Rethink, urge politicians

Fragmentary thinking in "boxes and front gardens" must end, said Carsten Schneider, parliamentary manager of the Social Democrats (SPD), who govern with Merkel as a junior coalition partner.

"Structures must be thought out anew within the integrated corporation," said Schneider, to fulfill DB's aspiration of being a modern service provider.

"Everything that rolls belongs under the same roof," said Anton Hofreiter, parliamentary co-leader of the opposition Greens, who described DB's present situation as "fragmented competency chaos."

Given DB's debt approaching 20 billion euros, radical steps were necessary to avoid "near collapse," said opposition liberal FDP spokesman Oliver Luksic.

Flaws 'long-admitted'

In a background article, Welt am Sonntag author Nikolaus Doll said DB chief Lutz had "long admitted" the managerial dysfunction in a fiery internal letter in September, but was hamstrung by the DB's own 1993 founding legislation.

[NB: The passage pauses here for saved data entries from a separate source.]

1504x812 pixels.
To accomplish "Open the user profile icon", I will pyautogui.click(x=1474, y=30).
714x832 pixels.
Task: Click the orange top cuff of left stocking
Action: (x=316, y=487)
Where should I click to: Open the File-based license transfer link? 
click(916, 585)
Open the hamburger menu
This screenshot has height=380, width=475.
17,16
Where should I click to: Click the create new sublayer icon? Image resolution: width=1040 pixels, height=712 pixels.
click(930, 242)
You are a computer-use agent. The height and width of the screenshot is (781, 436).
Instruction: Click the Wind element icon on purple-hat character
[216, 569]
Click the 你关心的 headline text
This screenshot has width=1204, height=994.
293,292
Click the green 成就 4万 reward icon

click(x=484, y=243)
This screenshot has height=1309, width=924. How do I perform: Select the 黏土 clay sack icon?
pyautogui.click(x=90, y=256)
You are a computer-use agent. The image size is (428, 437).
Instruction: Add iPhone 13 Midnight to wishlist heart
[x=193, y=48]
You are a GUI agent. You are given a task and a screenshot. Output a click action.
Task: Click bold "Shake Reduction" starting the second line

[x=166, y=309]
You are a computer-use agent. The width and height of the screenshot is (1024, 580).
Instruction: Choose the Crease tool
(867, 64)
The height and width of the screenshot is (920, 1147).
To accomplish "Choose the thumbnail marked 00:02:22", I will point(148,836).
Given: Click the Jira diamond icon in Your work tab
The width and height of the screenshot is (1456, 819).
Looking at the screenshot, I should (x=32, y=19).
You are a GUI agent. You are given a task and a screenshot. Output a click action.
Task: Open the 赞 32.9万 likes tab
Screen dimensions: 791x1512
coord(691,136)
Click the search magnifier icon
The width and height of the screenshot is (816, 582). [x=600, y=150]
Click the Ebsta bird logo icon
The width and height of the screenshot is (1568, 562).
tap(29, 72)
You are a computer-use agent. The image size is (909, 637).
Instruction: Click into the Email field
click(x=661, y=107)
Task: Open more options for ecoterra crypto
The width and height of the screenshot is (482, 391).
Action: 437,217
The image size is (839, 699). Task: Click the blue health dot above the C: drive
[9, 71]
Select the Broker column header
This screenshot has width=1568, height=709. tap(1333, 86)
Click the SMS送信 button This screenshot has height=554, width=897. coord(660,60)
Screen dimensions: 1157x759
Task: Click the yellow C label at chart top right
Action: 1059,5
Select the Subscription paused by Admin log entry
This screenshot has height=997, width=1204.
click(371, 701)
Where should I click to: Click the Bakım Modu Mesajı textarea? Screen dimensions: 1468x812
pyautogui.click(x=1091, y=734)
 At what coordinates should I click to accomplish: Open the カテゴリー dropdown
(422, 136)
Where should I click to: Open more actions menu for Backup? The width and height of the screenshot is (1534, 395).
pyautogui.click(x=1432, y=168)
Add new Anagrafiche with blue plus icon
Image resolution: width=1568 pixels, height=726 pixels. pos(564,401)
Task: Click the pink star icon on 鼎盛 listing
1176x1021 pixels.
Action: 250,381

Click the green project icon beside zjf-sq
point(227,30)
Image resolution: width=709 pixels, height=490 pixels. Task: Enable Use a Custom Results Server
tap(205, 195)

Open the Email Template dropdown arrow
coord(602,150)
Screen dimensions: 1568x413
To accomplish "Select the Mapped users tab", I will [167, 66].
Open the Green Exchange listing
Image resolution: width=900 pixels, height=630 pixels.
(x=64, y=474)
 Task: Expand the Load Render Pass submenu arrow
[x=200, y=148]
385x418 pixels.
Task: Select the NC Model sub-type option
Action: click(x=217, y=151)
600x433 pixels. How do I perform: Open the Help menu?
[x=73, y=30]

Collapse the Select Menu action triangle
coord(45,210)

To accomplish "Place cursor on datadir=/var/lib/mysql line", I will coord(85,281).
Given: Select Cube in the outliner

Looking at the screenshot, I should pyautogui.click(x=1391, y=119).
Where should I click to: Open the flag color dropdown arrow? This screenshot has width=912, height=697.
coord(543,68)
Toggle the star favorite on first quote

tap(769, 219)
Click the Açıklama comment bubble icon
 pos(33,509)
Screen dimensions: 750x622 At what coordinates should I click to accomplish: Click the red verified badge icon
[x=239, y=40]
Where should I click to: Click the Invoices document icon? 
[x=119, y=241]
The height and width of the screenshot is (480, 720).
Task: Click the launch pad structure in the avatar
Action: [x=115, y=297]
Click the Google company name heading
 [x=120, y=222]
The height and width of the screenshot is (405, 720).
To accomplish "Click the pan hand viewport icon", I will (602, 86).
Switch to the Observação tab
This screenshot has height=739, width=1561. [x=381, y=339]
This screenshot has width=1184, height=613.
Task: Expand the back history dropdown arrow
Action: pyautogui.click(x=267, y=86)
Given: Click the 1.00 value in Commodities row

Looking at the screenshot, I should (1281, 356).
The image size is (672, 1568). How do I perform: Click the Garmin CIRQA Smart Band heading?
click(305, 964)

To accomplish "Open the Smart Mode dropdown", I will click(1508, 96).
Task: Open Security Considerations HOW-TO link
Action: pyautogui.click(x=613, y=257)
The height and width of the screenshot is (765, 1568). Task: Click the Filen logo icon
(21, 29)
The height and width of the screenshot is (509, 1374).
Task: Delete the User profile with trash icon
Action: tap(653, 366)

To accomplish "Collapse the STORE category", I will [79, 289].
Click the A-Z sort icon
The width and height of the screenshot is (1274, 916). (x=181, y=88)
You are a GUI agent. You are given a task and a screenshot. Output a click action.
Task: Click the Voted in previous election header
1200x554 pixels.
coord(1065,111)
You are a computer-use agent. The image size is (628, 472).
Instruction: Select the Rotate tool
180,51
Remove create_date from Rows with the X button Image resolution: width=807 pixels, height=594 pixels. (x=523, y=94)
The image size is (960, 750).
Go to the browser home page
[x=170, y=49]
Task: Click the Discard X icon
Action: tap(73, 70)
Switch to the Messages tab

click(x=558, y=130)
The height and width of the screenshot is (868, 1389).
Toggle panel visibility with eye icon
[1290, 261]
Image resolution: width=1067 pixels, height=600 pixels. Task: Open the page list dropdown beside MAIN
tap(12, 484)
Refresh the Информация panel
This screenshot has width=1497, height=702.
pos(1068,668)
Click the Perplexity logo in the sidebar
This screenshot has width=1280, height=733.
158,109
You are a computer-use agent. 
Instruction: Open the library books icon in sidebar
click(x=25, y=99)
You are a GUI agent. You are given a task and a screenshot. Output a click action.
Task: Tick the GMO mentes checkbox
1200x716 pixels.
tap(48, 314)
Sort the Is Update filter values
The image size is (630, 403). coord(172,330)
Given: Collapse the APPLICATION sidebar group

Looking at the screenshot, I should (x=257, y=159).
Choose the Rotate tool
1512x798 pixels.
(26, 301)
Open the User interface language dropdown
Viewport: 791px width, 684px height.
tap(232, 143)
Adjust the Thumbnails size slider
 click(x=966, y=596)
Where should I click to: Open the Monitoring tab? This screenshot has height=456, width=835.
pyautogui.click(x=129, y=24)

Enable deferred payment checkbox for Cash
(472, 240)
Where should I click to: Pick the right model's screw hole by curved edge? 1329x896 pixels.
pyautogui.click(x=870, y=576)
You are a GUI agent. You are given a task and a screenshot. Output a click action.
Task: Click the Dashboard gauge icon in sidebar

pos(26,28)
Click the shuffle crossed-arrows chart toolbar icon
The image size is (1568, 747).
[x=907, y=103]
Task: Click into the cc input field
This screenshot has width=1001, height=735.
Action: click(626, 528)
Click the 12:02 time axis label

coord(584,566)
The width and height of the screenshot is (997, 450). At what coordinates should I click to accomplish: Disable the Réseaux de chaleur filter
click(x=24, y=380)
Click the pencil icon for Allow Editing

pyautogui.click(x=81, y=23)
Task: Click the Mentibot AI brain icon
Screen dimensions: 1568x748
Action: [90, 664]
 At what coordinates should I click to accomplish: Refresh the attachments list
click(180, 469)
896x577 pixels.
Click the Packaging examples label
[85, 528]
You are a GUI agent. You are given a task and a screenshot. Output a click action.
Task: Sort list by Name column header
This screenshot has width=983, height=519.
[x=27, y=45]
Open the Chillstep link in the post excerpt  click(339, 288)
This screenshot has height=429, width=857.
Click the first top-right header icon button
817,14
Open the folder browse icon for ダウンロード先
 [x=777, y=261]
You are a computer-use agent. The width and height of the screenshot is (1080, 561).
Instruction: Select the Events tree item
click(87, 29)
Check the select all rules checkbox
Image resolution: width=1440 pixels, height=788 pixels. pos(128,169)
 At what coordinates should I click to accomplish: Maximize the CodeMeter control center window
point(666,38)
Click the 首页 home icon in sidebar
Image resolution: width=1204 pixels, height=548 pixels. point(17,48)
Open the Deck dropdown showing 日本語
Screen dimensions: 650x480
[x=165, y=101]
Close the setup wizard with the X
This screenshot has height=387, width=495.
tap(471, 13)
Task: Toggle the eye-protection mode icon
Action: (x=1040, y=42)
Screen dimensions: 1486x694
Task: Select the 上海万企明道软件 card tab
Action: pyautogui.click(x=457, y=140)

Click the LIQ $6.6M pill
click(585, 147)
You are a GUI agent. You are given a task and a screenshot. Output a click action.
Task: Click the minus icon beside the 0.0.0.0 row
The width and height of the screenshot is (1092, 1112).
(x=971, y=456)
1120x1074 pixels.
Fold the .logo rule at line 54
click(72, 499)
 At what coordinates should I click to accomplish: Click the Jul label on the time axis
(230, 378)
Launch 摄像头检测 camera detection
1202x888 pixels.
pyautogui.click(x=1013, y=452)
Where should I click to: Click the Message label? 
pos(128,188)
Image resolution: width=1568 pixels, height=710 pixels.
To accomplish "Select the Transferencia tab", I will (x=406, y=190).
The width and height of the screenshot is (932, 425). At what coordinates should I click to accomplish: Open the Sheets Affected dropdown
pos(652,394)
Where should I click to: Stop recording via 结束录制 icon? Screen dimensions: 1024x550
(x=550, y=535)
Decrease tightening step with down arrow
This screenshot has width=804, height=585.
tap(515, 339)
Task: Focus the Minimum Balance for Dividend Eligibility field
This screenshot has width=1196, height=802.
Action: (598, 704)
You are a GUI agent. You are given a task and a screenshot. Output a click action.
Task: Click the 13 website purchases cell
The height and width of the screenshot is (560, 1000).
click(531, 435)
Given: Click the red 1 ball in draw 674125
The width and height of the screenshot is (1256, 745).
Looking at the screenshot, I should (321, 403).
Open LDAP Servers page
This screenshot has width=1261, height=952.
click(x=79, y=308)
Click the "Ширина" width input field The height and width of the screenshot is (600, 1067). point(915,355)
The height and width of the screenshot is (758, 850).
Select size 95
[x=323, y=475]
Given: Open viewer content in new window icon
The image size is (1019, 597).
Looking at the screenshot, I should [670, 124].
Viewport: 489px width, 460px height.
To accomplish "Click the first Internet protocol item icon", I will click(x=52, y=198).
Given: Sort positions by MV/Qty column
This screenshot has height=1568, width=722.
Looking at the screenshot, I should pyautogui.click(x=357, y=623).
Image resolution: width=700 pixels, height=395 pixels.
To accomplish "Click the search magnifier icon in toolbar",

It merged the former Cold War western and eastern German rail operators and split track maintenance from rolling stock operation. However, it also gave Germany's 16 states decentralized rights to improve train service quality in regional peripheries.

"That has also been achieved," wrote Doll.

If the mergers now proceed, the states will have strong legislative influence via their joint assembly, the Federal Council (Bundesrat), he said. 

Despite already moving 4.6. billion passengers and 271 million tons of freight annually, DB lacked trains, sufficient personnel, and defect-free rail track, and especially "the billions of euros needed to fix many deficiencies" and lower its debt, said Doll.

Giant cash injections alone would not fix the problem, said Doll. "Politicians are planning a concern restructuring."